OBJECTIVE: In the material below, write the lines as a JSON list of strings, one string per line with blank lines omitted, starting at the line containing "click on 'WE" and continuing through the line containing "Looking at the image, I should click on (774, 420).".

Item position entries:
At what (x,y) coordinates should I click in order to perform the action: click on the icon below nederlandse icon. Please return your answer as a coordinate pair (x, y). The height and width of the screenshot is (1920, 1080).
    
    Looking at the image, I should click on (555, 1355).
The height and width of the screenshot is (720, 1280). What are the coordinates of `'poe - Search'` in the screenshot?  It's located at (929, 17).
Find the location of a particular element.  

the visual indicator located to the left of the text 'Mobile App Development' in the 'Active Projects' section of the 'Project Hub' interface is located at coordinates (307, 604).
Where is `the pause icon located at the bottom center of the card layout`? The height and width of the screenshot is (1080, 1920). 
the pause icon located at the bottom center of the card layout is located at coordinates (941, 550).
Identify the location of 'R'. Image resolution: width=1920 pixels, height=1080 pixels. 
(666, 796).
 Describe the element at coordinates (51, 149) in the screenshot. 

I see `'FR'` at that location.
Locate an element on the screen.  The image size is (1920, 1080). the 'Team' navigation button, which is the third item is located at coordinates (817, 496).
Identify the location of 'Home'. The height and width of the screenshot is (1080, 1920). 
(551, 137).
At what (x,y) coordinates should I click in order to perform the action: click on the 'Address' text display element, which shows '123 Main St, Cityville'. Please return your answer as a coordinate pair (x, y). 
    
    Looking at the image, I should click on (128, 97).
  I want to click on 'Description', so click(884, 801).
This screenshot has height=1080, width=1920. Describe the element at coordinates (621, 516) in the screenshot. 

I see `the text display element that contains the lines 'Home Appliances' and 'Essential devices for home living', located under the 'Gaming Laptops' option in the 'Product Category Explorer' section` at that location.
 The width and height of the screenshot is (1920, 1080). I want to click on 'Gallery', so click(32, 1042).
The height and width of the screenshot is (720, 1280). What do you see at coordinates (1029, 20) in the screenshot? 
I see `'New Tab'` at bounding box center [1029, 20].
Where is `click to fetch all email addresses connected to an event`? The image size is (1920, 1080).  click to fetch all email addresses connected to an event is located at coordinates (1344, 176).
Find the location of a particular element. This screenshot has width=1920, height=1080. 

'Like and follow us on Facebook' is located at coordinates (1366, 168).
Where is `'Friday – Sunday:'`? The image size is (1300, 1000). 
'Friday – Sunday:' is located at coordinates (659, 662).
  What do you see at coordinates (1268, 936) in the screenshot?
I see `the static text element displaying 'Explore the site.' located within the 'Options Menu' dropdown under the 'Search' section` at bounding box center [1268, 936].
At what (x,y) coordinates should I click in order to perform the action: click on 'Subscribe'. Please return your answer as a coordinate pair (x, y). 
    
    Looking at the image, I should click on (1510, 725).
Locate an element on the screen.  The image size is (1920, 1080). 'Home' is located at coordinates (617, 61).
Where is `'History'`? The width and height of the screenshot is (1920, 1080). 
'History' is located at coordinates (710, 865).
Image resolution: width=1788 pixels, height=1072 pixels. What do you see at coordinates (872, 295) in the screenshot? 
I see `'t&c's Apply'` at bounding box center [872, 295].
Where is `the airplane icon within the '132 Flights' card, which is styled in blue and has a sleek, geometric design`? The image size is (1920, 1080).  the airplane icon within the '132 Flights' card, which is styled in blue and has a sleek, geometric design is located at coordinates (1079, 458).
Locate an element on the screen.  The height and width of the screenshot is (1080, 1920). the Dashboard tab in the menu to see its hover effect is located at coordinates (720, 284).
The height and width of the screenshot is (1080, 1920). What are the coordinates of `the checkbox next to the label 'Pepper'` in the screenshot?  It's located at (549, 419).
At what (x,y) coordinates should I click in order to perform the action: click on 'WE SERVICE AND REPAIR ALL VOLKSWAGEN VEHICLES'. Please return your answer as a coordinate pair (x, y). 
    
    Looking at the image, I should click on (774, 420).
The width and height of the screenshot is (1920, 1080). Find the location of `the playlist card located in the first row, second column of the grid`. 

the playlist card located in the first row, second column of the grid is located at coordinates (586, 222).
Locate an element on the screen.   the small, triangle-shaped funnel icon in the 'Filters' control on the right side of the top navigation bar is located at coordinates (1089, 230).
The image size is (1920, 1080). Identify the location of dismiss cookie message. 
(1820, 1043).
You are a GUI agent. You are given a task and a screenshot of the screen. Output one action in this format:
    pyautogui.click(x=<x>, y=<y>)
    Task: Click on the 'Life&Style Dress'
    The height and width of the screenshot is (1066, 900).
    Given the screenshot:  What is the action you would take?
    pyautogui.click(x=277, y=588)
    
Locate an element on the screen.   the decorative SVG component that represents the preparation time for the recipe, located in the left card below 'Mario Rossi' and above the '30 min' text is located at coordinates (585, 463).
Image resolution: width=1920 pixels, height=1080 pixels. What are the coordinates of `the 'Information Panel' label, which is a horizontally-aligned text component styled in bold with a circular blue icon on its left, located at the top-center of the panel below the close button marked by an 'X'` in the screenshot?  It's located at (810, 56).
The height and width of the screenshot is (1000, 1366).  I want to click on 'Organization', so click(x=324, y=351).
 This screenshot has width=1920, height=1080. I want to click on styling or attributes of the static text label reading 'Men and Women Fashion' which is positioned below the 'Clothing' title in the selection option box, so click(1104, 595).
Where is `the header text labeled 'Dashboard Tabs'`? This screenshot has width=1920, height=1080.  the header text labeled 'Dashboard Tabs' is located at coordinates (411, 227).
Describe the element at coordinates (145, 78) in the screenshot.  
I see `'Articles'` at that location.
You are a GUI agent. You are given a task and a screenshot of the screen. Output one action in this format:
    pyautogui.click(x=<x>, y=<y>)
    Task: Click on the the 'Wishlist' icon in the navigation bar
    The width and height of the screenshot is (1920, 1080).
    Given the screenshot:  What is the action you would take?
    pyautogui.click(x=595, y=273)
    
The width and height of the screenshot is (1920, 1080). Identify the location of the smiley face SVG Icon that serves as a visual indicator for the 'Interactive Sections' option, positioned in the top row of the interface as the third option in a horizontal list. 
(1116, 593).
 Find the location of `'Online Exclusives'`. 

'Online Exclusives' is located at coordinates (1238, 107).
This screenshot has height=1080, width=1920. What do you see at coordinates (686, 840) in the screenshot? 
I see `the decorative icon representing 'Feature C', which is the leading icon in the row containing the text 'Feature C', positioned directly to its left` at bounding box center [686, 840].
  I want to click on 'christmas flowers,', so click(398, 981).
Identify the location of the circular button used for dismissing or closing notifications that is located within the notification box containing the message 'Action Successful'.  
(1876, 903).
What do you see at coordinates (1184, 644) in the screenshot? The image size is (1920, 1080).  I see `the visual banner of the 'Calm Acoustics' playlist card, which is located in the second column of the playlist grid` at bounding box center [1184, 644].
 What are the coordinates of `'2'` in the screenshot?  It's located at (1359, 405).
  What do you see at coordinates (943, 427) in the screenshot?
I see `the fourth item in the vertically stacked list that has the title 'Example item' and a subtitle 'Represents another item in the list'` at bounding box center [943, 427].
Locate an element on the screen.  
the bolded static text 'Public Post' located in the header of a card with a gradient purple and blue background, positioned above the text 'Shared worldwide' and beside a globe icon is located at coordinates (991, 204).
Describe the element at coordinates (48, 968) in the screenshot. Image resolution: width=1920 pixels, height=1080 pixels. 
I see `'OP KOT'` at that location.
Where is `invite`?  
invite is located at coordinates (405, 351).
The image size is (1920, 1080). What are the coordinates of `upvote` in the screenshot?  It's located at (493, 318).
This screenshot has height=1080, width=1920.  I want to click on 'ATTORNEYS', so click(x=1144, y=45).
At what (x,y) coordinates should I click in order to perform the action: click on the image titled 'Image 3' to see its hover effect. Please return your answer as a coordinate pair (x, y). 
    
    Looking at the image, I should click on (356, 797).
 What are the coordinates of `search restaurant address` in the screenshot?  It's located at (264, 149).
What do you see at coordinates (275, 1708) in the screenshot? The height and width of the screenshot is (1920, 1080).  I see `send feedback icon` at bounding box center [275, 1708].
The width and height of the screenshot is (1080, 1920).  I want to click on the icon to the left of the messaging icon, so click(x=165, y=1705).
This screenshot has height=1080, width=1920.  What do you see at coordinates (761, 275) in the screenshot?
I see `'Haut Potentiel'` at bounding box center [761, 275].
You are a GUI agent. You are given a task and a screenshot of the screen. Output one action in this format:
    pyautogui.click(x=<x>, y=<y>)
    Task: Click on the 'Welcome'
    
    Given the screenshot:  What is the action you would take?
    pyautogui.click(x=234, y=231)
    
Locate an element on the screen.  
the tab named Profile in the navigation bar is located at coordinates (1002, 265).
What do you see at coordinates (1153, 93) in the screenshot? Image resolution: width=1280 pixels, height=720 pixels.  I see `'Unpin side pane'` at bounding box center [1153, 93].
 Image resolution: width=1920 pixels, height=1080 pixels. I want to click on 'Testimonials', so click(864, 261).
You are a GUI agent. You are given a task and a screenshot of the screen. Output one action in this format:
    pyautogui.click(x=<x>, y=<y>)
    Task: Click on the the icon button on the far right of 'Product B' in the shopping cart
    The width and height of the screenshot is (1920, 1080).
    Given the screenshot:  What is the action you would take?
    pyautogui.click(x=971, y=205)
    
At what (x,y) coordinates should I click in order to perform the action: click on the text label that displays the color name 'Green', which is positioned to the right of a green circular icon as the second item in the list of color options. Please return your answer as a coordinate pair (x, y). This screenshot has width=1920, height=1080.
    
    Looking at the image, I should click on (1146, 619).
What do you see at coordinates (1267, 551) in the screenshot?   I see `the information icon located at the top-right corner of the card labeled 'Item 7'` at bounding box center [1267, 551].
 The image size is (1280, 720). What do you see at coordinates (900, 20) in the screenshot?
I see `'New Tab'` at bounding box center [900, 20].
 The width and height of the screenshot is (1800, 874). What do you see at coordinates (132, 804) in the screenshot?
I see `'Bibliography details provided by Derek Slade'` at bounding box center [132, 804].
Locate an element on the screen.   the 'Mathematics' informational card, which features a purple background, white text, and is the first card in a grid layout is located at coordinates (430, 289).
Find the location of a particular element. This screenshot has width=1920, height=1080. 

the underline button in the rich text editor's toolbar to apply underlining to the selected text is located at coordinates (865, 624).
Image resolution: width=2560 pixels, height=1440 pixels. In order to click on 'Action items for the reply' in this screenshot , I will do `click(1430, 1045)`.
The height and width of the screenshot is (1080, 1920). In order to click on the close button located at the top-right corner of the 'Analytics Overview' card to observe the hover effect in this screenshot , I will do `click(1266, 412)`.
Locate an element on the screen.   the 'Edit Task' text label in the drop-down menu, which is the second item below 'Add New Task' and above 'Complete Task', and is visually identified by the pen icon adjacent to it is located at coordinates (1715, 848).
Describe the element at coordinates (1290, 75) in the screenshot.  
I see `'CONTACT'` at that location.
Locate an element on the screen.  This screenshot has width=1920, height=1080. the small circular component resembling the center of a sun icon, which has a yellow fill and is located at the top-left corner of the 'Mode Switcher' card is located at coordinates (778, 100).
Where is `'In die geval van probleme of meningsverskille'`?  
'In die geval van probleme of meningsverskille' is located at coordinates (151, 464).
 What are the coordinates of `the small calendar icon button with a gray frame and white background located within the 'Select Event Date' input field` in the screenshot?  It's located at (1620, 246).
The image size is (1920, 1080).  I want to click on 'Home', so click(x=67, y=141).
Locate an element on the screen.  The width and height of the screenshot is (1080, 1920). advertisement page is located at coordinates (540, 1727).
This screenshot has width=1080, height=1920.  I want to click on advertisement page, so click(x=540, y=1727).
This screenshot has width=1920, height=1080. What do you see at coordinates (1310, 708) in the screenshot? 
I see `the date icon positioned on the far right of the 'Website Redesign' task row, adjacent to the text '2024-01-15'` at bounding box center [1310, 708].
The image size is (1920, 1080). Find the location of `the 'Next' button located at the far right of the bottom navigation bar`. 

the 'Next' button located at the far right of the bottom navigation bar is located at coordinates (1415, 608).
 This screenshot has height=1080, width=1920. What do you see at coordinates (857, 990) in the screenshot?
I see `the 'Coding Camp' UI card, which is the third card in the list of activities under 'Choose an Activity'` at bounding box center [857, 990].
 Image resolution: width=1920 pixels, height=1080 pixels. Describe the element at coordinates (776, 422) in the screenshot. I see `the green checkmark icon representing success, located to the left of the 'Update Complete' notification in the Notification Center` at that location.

ANSWER TO THIS EXERCISE:
[
  "At what (x,y) coordinates should I click in order to perform the action: click on 'WE SERVICE AND REPAIR ALL VOLKSWAGEN VEHICLES'. Please return your answer as a coordinate pair (x, y). ",
  "    Looking at the image, I should click on (774, 420)."
]